(Stored data entries)

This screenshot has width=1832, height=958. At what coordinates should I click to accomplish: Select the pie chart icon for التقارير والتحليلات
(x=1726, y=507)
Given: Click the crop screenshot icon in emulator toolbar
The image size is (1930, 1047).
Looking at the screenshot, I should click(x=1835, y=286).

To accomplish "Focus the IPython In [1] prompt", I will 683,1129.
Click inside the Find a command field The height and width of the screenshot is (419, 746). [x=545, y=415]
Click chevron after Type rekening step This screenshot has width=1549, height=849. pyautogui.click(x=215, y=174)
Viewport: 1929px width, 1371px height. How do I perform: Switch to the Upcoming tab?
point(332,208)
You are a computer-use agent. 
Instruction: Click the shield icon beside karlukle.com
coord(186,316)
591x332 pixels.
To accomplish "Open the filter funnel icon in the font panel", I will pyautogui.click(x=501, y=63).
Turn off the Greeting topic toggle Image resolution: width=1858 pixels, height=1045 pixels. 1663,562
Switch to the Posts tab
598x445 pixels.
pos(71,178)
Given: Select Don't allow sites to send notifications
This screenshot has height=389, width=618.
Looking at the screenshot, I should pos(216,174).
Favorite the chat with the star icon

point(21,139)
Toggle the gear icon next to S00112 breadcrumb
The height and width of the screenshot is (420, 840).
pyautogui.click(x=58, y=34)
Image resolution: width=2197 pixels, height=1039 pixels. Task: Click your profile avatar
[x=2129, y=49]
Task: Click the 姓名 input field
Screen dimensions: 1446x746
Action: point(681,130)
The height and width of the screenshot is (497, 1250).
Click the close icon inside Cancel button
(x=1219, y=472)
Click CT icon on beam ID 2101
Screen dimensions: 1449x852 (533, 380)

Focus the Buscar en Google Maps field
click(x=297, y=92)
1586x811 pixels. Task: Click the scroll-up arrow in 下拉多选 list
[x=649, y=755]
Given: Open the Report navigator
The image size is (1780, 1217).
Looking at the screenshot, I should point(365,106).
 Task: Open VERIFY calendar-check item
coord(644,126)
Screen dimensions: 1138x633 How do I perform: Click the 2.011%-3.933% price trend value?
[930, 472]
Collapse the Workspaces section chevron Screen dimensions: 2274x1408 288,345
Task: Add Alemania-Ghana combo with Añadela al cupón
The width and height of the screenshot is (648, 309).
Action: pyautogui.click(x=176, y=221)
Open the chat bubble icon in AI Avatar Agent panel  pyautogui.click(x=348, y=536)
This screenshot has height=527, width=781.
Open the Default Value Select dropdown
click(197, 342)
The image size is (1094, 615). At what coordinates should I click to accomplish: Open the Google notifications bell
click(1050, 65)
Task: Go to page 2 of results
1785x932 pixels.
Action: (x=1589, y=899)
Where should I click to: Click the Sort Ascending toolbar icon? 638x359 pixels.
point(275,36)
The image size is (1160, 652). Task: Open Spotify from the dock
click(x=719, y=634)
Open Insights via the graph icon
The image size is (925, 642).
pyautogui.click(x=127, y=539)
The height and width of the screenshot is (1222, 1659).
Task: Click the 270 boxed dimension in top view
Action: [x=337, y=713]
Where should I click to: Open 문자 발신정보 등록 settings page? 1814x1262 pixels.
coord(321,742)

● **What needs to be done**: The answer must be the line containing "Image resolution: width=2197" and every line after it to the end of the data, each set down exactly.

● **Exercise solution**:
Image resolution: width=2197 pixels, height=1039 pixels. Task: Click your profile avatar
[x=2129, y=49]
Task: Click the 姓名 input field
Screen dimensions: 1446x746
Action: point(681,130)
The height and width of the screenshot is (497, 1250).
Click the close icon inside Cancel button
(x=1219, y=472)
Click CT icon on beam ID 2101
Screen dimensions: 1449x852 (533, 380)

Focus the Buscar en Google Maps field
click(x=297, y=92)
1586x811 pixels. Task: Click the scroll-up arrow in 下拉多选 list
[x=649, y=755]
Given: Open the Report navigator
The image size is (1780, 1217).
Looking at the screenshot, I should point(365,106).
 Task: Open VERIFY calendar-check item
coord(644,126)
Screen dimensions: 1138x633 How do I perform: Click the 2.011%-3.933% price trend value?
[930, 472]
Collapse the Workspaces section chevron Screen dimensions: 2274x1408 288,345
Task: Add Alemania-Ghana combo with Añadela al cupón
The width and height of the screenshot is (648, 309).
Action: pyautogui.click(x=176, y=221)
Open the chat bubble icon in AI Avatar Agent panel  pyautogui.click(x=348, y=536)
This screenshot has height=527, width=781.
Open the Default Value Select dropdown
click(197, 342)
The image size is (1094, 615). At what coordinates should I click to accomplish: Open the Google notifications bell
click(1050, 65)
Task: Go to page 2 of results
1785x932 pixels.
Action: (x=1589, y=899)
Where should I click to: Click the Sort Ascending toolbar icon? 638x359 pixels.
point(275,36)
The image size is (1160, 652). Task: Open Spotify from the dock
click(x=719, y=634)
Open Insights via the graph icon
The image size is (925, 642).
pyautogui.click(x=127, y=539)
The height and width of the screenshot is (1222, 1659).
Task: Click the 270 boxed dimension in top view
Action: [x=337, y=713]
Where should I click to: Open 문자 발신정보 등록 settings page? 1814x1262 pixels.
coord(321,742)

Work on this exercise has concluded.